Gangrena



Empezó como una manía. Solía morderme los labios cuando habría preferido gritar, e incluso llegué a amordazarme la boca para no darles el gusto de verme romperme. Solo quienes son capaces de apreciar el arte son merecedores de atisbar las ruinas, ¿sabíais?

La manía se volvió obsesión, como la oruga se convierte en mariposa cuando le llega su hora; como el capullo está destinado a tomar la forma de la flor en algún momento. Siempre, con precedentes. Y en este caso, con motivos.
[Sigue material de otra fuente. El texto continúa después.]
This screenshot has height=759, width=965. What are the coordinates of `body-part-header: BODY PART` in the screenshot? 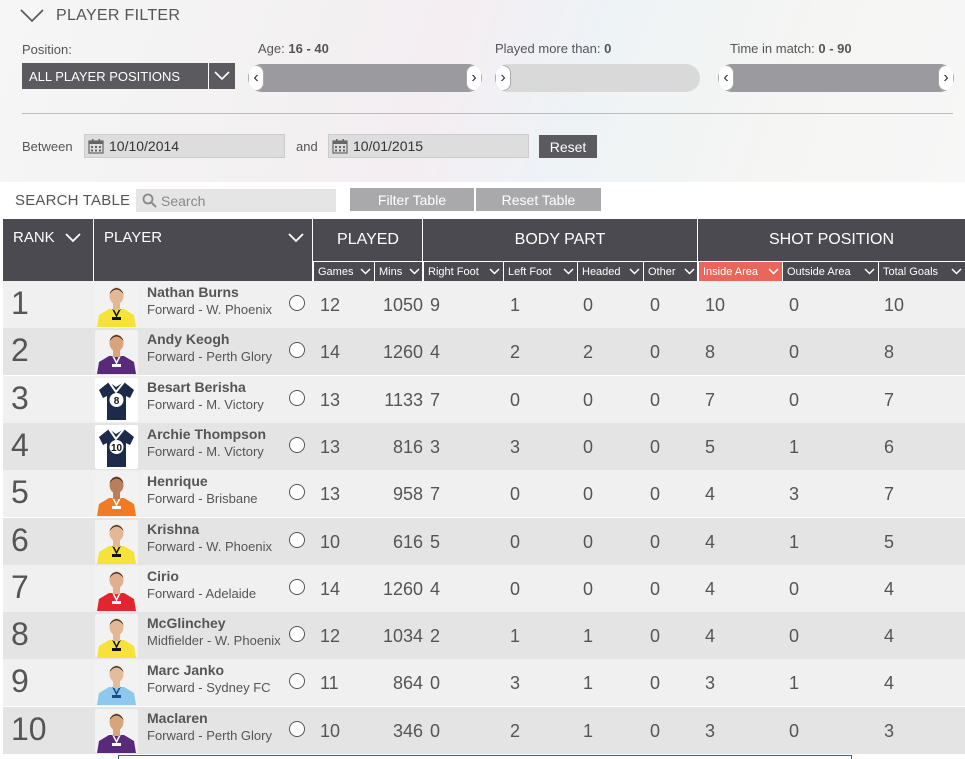 It's located at (560, 240).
Había matado tantos veranos en el vaivén de mis emociones que solo quedaba el recuerdo del último invierno: gélido y desolador. Me habría encantado poder decir que quien prometió quedarse lo hizo, pues no hay nada tan bonito como dominar el arte de cumplir lo escrito, pero sería incierto. A la cuenta de tres, estaba sola. A la cuenta de tres, entendí que contar había sido solo una distracción y que el cuentagotas desenmascaraba la avería. ¿Cómo pude pretender que no me abandonara si ni siquiera fue capaz de jurarme no hacerlo?

A día de hoy, me deshago de las cortezas y me muestro tal y como soy. No hay nada más bonito que quererse, quererse bien, quererse imperturbable ante la masacre. Y no hay sonrisa más reluciente que la que encontró la vida a través de la muerte de un sentimiento.

Este torniquete ya no frena la hemorragia, solo oprime. Y quiero que lo entendáis. Si bien el amor sirvió como medicina, fue a base de acallar el dolor, y la única manera en que el humano es capaz de dejar atrás una tragedia, es sufriéndola, no observándola destrozar todo a su paso desde la indiferencia.